Study attempts to reveal why prostate cancer cells are so resilient

Androgen receptors are a protein ignition switch for prostate cancer cell growth and division, according to a study by Dana-Farber Cancer Institute and Ohio State University. After many drug trials, they have continued to survive hormone-deprivation and other treatments

The shift from androgen-dependent to androgen-independent cell growth occurs, in part, because the androgen receptor switches on an entirely different set of genes in the latter group than in the former, the researchers report in Cell. In contrast to androgen-dependent prostate tumors, androgen-independent ones experience an uptick in the activity of genes that control cell division, or mitosis.

The researchers report that a gene called UBE2C, which causes cells to ignore a natural pause in the division process, becomes especially active. This pause, or "checkpoint," ensures that cell division progresses normally; without it, daughter cells may grow even more aggressively and be harder to stop.

"The evolution of prostate cancer from an androgen-dependent state to an androgen-independent one is a key step in its progression," says study senior author Myles Brown, MD, of Dana-Farber. "The discovery that the androgen receptor directs a distinct gene pathway in androgen-independent prostate cancers may lead to the identification of genes in that pathway that can be targeted by future therapies."

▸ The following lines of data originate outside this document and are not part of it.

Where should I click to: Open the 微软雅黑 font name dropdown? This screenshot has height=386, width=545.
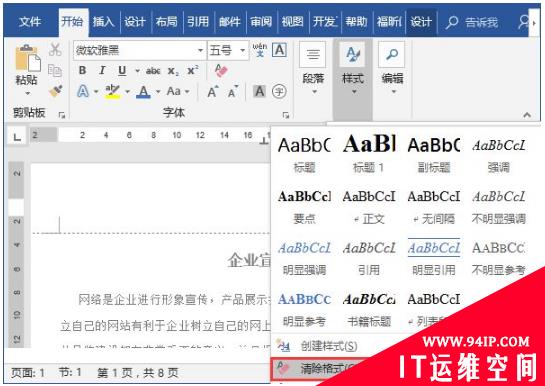point(201,51)
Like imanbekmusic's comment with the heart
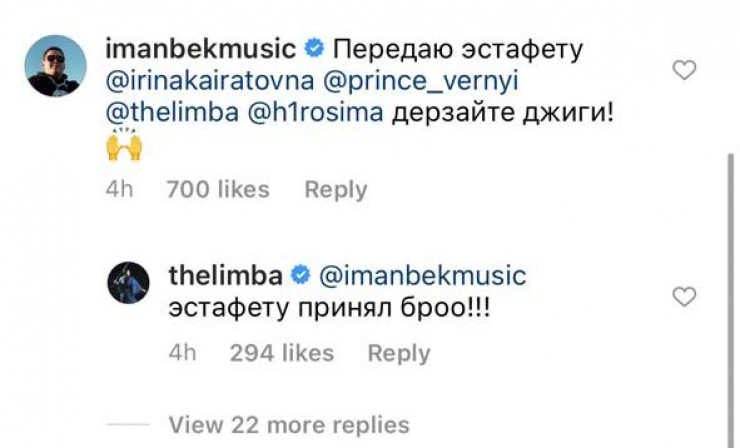The image size is (740, 448). pos(684,70)
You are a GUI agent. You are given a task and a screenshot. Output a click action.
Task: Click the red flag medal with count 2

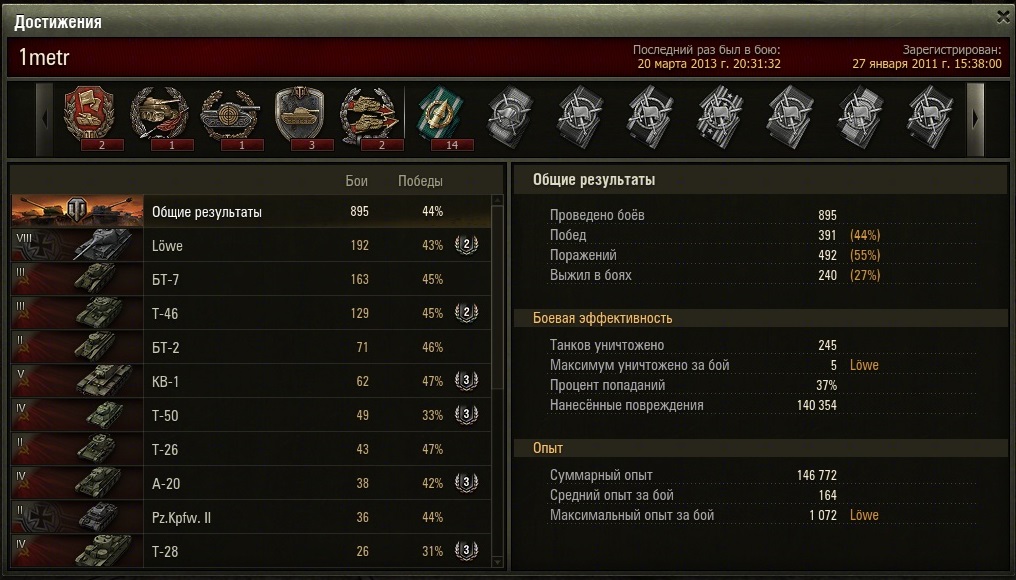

Prostate cancers whose growth is fed by androgen are commonly treated with androgen-blocking drugs. Such medications can hold the disease in check for a period of time, but the tumor almost invariably gains the ability to grow without external androgen.

One of the ways such cells re-start their growth is by producing their own androgen, scientists have discovered. Another way involves the androgen receptor itself but the actual mechanism by which it operates is unknown.

To find that mechanism, Brown's team, including co-lead authors Qianben Wang, PhD, now of Ohio State, and Wei Li, PhD, now of Baylor College of Medicine, charted the activity levels, or expression, of genes controlled by the androgen receptor in androgen-dependent and androgen-independent prostate cancer cells. In the androgen-independent cells, they found a group of genes with epigenetic markings – tiny attachments to DNA that switch genes on and off – that caused them to be overly active.

It's not known what causes those epigenetic changes to occur, but "we are profiling the genome-wide epigenetic landscape of androgen-dependent and -independent cancers, trying both experimental and computational methods to identify additional regulators," says study co-senior author X. Shirley Liu, PhD, of Dana-Farber.

"The androgen receptor clearly works by an entirely different program in androgen-dependent and -independent cancers," says Wang. "Having discovered that program, we'll be in a better position to understand how it operates and how gene-targeted therapies may shut it down."